**Written task**: Write out, word for word, the part of the multithreading question below that opens with the words containing "print_service_output()" and closes with "on the services.".

**Document excerpt**:
## Start

1

I'm currently doing some changes in an existing script, but the thing is, I have no experience with multithreading and the more examples that I see, the more confused I get.

Here is a little insight on what I'm trying to achieve.

The script gets 2 inputs, the service and the action, the service can use * to look for all of the services running, which causes the service to become a list stored into an array.

Now for the good part, there is a function that based on the service and the action, it performs something, i.e.

perform_service_action(service1, stop)

This will cause the service1 to stop and so on.

Unfortunately this process was configured to run sequentially and the script takes too long to process, so what I'm wondering is if any of you guys have any tips on how I should approach this, here is a small part of the code:

def main(argv):
    if len(argv) == 1:
        if argv[0] == 'list':
            list_of_serv = get_list(None)
            for service in list_of_serv:
                if not service == "":
                    print service
        else:
            help()
    elif len(argv) == 2:
        service_arg = argv[0]
        action = argv[1]
        list_of_serv = get_list(service_arg)
        for service in list_of_serv:
                perform_service_action(service, action)
        print_service_output()
    else:
        help()

I've tried a few things here and there but the more I try, the more I get confused with the threading topic. Is this a matter of just changing the main part of the code to run in threads the same function with different values?, or is it a matter of changing the functions from scratch, meaning the function that gets the list and the one that performs the action on the services.

I hope anyone is able to give some pointers on this.

Thanks in advance.

## End

**Supplied records**:
## Start

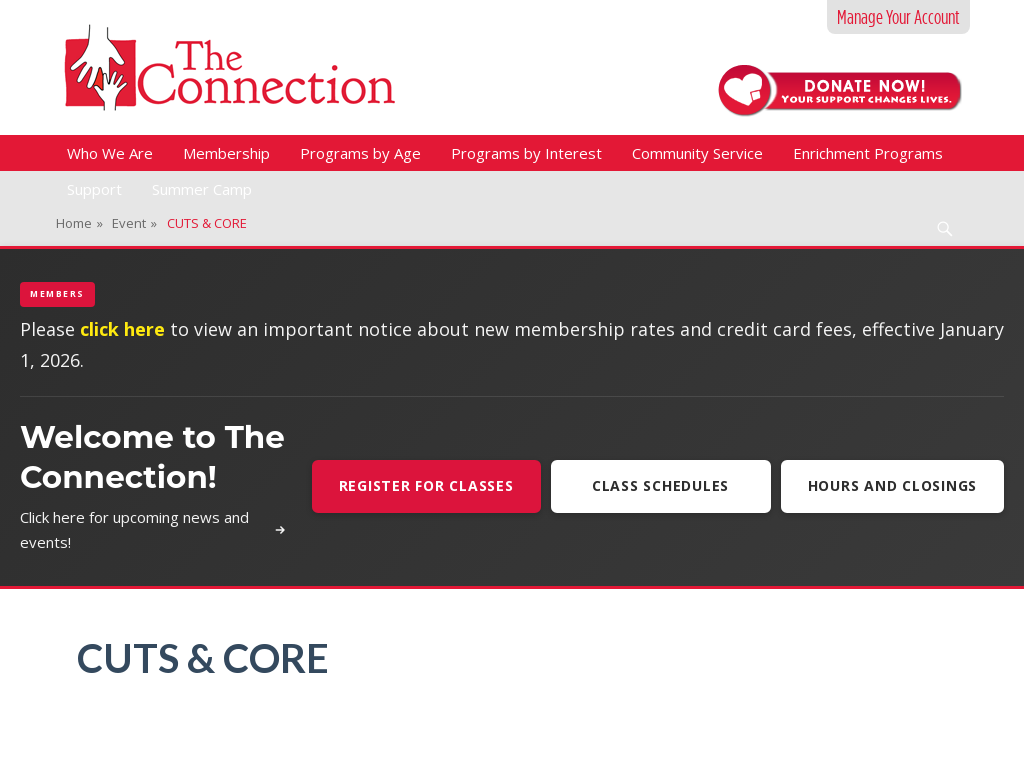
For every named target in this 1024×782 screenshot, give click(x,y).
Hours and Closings (893, 485)
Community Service (697, 153)
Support (94, 189)
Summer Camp (202, 189)
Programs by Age (360, 153)
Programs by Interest (526, 153)
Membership (226, 153)
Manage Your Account (898, 17)
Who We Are (110, 153)
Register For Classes (426, 485)
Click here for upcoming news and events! (153, 530)
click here (122, 329)
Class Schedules (660, 485)
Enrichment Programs (868, 153)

## End

**Answer**:
print_service_output()
    else:
        help()

I've tried a few things here and there but the more I try, the more I get confused with the threading topic. Is this a matter of just changing the main part of the code to run in threads the same function with different values?, or is it a matter of changing the functions from scratch, meaning the function that gets the list and the one that performs the action on the services.